Tips for Careful Cleaning
Many fishermen understand how important cleaning is and are taking these three simple steps: Inspect, Clean and Dry.
Inspect waders, boots and other equipment. Separate all individual components such as insoles, sock, booties, gravel guards, and laces. Look for plants and other visible substances.
Clean. Wash all components inside and out with water. Make sure you remove all dirt, plants and other visible substances and be sure the boot treads, seams, and any creases or crevasses are completely clean. Use a small brush.
Dry. If possible, thoroughly dry everything before you reassemble the components.
Other equipment such as reels, landing nets, lines, gear bags, etc. need to be thoroughly washed to remove dirt, plants and other visible substances. Ideally, completely dry them in the sun on a hot day.

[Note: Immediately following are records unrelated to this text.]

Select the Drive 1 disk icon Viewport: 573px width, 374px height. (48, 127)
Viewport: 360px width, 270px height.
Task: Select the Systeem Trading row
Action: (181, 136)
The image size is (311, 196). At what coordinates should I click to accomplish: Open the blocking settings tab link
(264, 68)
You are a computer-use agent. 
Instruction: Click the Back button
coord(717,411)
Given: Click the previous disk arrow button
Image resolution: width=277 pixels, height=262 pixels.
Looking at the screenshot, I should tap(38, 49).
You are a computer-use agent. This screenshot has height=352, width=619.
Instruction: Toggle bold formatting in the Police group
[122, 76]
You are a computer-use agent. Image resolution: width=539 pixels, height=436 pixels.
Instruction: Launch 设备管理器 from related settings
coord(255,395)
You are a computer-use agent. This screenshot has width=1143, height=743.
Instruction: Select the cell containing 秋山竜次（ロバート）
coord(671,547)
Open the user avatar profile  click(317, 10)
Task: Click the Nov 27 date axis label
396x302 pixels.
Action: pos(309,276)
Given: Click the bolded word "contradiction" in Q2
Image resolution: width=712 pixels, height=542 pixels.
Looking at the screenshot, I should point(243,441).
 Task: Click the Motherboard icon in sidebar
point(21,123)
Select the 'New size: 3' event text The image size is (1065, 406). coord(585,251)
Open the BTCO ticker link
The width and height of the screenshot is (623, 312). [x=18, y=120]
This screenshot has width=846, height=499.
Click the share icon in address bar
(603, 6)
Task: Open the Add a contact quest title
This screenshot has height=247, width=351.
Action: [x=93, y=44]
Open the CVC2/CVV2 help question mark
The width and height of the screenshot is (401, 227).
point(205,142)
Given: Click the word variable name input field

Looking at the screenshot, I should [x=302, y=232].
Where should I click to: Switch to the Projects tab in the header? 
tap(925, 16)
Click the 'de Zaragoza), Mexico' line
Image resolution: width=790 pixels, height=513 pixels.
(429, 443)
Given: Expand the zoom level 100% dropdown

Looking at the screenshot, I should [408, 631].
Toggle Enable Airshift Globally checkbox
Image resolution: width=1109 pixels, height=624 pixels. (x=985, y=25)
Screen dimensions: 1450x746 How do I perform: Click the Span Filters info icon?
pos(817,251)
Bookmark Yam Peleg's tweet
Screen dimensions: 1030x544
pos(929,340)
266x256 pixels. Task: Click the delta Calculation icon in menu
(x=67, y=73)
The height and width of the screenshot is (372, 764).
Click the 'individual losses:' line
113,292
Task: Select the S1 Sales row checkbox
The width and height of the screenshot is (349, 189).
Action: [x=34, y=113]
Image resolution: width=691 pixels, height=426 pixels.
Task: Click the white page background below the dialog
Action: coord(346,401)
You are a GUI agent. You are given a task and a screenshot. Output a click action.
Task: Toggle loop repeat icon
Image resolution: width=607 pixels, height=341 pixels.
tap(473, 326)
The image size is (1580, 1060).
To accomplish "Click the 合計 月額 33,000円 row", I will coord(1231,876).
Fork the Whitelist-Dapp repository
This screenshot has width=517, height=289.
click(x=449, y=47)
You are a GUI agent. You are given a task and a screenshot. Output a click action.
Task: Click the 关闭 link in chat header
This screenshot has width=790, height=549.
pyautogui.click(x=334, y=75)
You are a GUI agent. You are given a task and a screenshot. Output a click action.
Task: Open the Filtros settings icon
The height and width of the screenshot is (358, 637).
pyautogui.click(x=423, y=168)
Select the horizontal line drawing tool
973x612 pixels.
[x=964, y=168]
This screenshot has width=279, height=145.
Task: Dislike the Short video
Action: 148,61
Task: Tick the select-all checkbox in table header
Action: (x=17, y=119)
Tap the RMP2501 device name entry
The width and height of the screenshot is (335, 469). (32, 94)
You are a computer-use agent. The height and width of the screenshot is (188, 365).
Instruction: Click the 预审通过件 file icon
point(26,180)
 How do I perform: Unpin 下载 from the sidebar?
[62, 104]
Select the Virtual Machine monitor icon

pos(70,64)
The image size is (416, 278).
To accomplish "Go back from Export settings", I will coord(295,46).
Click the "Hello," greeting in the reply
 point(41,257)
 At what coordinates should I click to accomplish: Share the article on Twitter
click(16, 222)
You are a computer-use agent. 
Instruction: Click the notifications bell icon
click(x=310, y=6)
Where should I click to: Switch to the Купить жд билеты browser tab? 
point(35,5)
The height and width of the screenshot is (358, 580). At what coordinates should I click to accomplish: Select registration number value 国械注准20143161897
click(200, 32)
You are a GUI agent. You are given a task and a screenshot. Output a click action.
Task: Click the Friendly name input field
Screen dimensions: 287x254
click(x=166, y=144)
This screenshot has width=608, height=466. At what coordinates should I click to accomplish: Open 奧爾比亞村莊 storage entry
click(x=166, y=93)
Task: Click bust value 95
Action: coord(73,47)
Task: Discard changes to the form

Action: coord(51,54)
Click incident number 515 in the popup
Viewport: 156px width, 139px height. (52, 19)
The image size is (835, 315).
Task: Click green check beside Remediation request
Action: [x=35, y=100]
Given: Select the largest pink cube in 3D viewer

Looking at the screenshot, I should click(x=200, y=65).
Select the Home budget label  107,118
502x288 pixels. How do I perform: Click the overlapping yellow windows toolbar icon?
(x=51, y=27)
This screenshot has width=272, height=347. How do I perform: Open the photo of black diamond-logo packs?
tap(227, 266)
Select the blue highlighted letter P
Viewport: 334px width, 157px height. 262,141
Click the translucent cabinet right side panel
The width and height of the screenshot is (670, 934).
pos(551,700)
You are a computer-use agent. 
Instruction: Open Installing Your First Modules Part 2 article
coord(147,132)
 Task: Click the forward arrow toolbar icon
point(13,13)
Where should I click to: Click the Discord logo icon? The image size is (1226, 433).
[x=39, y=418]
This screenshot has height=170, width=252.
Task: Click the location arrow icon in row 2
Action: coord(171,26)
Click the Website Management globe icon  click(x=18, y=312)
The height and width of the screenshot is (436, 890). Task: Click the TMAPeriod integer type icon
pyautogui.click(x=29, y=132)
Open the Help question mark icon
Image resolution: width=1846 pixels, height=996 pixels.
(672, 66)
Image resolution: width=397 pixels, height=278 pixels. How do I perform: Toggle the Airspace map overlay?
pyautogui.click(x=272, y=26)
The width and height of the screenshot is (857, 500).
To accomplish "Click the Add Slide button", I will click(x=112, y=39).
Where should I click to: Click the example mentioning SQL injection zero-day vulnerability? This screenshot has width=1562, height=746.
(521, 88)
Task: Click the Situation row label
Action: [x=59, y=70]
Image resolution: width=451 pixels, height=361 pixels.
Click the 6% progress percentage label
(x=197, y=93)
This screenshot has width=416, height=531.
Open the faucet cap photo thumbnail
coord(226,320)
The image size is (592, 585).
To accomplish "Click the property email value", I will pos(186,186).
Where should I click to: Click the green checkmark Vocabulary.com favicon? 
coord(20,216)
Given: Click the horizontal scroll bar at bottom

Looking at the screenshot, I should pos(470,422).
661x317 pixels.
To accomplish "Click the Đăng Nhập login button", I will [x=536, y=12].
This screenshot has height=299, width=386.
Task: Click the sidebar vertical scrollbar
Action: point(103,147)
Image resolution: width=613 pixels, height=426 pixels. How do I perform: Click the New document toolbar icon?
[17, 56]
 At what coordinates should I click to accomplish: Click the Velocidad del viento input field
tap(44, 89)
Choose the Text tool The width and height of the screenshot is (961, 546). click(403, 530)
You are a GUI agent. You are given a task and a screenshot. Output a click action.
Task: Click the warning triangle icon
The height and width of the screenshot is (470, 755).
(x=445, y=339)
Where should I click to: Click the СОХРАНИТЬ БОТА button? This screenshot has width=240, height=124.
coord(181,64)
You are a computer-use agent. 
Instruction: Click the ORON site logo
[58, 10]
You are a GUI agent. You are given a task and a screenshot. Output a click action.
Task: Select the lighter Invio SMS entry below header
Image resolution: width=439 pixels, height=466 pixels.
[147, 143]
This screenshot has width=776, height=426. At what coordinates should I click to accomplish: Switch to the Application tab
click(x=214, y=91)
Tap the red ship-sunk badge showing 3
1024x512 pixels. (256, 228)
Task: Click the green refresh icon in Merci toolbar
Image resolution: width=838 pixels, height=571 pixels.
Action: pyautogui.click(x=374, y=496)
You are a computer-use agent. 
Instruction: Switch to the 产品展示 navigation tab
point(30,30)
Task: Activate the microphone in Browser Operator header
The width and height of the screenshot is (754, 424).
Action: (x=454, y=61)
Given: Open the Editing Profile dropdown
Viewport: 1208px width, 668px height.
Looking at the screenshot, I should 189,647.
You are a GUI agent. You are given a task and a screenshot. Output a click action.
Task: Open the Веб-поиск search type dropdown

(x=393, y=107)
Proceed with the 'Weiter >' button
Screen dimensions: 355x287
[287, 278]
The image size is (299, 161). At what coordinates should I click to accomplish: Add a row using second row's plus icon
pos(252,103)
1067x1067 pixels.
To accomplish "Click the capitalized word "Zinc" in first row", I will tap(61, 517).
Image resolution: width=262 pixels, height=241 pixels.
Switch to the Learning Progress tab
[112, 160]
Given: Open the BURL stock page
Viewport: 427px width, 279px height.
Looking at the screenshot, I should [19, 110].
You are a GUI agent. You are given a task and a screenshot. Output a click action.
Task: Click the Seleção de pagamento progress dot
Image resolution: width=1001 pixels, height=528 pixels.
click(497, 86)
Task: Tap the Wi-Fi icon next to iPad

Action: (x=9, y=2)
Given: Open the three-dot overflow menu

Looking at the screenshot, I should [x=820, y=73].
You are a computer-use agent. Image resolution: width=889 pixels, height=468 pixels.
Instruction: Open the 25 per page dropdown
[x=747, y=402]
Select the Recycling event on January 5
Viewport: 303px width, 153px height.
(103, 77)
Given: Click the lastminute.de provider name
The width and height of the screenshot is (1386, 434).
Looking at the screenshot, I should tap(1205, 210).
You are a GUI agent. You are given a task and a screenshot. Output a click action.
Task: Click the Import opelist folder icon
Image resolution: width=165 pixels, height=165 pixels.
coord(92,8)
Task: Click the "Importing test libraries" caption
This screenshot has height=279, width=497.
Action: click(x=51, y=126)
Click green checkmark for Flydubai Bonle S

Heat and cold can kill many invasives and can be used to supplement careful inspection and cleaning. Drying kills most invasives. High temperatures and low humidity are deadly to most AIS. Do everything possible to expose your equipment to hot and dry conditions for as long as possible.
Where to Clean is just as important as how to clean. If possible, clean your gear on-site at the end of your trip. If you wash off any invasives at the water you have been fishing, you will just be leaving them where you got them. Don’t’ let them hitchhike away from the site. Never clean at the launch point for a new trip. Chemicals are not recommended.
For more detailed information and information on cleaning pets, boats and trailers go to: http://www.stopans.org/Presentations/Tips_Careful_Cleaning.pdf.
In 2008, Trout Unlimited requested the elimination of felt by 2011. The response to this requested was varied. Many companies such as Simms Fishing Products came out with new non-felt rubber soled wading boots. In New Zealand, Didymo was discovered where it had never been found before and it was determined that it had been spread by felt soled waders. Since 2008, New Zealand has banned felt on waders. Thus far, Maryland and Vermont have banned felt soled waders and Alaska is soon to follow. Montana will inevitably be joining other states in outlawing felt.
Although boot manufacturers are still making felt soled boots, most have curtailed the manufacturing of felt soled waders. Some fly fishing shops have stopped selling felt soled waders. “Many anglers are embracing the new rubber soled boots and believe if protection of our waters means giving up felt, they are fine with the trade. Others are not so accepting, citing cost and the belief that the new wadeing boots don’t work as well in certain water types as reason they oppose the switch.” Companies have recently offered new materials and sole designs, such as adding studs, to increase the efficacy of non-felt soles so that there are more options out there.